Mr. Obiang, Africa’s longest-serving leader, has ruled the small Central African country since 1979 after ousting his uncle’s government in a military coup.
Opposition leaders and civil society organizations have denounced the elections as “not credible.” The 73-year-old leader faced six obscure candidates, while most opposition parties either boycotted the election in protest or were barred from participating.
Critics have condemned Mr.

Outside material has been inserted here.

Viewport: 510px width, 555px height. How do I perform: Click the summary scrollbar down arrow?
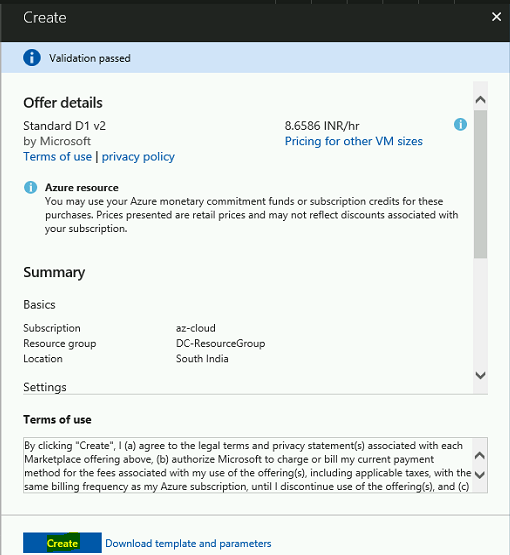tap(480, 375)
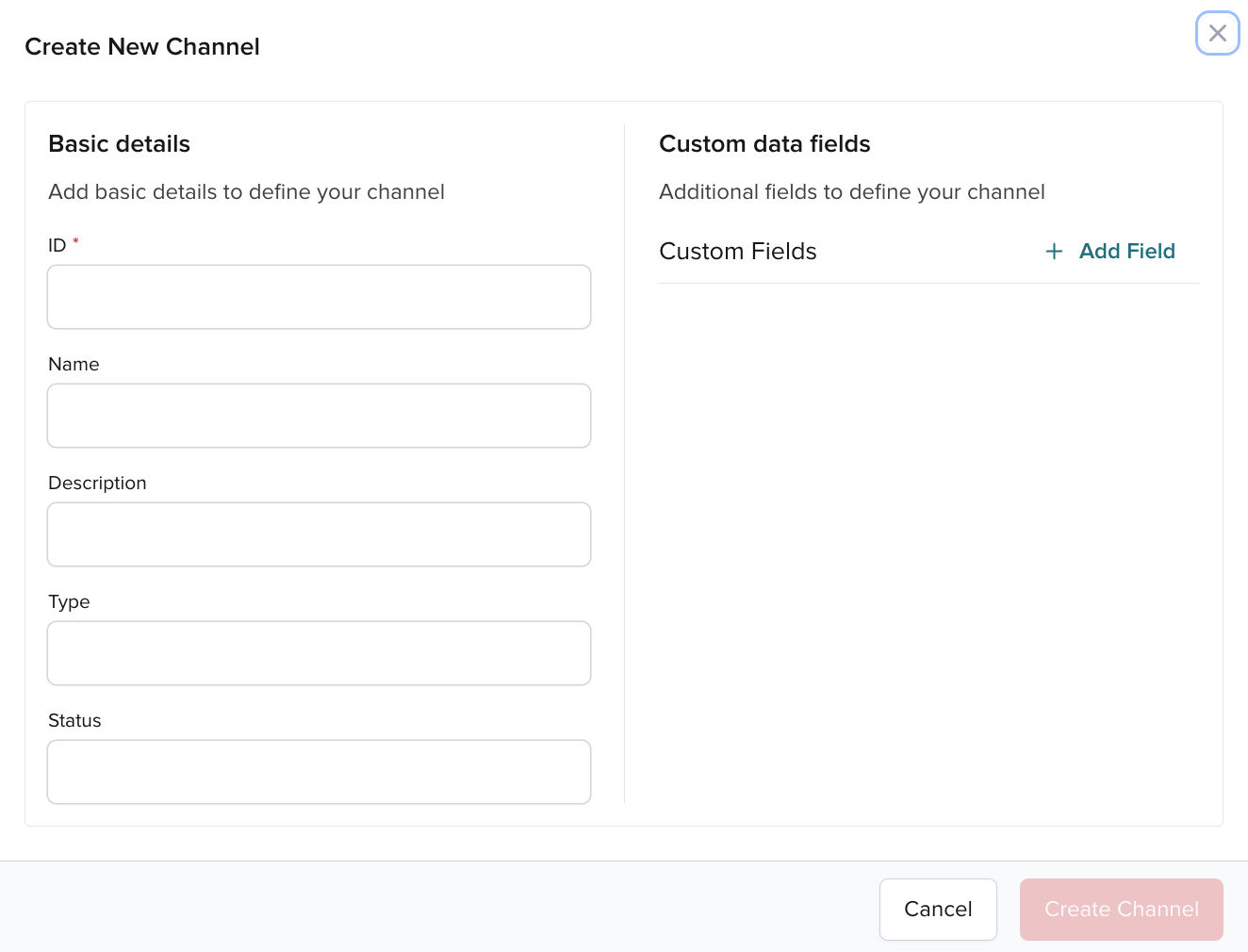Click inside the Description input field

[x=319, y=533]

Obiang’s oppressive and corrupt tactics leading up to the elections.
Human Rights Watch reported that on March 16, 2016, the government ordered the Center for the Study and Initiatives for Development (CEID), a leading independent civic group, to cease operations indefinitely.
The organization also noted that the Minister of the Interior, who also serves as First Deputy Prime Minister for Political Affairs and Democracy, was recently appointed to head the National Electoral Commission tasked with supervising the presidential elections.
According to the Washington D.C.-based EG Justice, the campaign coordinator for the opposition party Union Centro Derecha, Rafael Mbela, was illegally detained and beaten on April 15, 2016.
The group also reported that the government blocked 12 journalists from Africa24 from entering the country. The journalists had the proper paperwork from Equatorial Guinea’s Ministry of Information, but were illegally detained in the airport for 5 hours before eventually being granted entrance.
“The violence and crackdown on independent voices by the Obiang regime tarnishes an election that already lacked any legitimacy. The time has come for the African Union, the Unites States of America, Spain and the European Union to send President Obiang a clear message that genuine political reform is long overdue, and that human rights violations would no longer be cost-free,” said Tutu Alicant, Executive Director of Equatorial Guinea Justice.
Since its discovery of offshore oil in 1996, Mr. Obiang’s government has also been criticized for its failure to evenly distribute the country’s oil wealth. As the third-largest oil producer in sub-Saharan Africa, the country boasts the highest gross domestic product per capita of any African nation. However, Equatorial Guinea remains one of the poorest countries in the world, ranking 144 out of 187 countries on the United Nations’ 2014 Human Development Index.
The United States government has come under criticism for its lackadaisical attitude towards the Obiang regime. As the number one foreign direct investor in the country, the U.S. has the leverage to pressure Mr. Obiang to implement economic and democratic reforms but has rarely done so.
“The Obama administration, and certainly those that come hereafter, needs to take a hard, honest look at its so-called allies in the region,” according to Jeff Smith, an international human rights consultant.
“Continuing to cozy up with retrograde dictators like Obiang sends a horrible message, particularly when one considers the large gap between the U.S. government’s lofty rhetoric on human rights and democracy,” he told a SaharaReporters correspondent.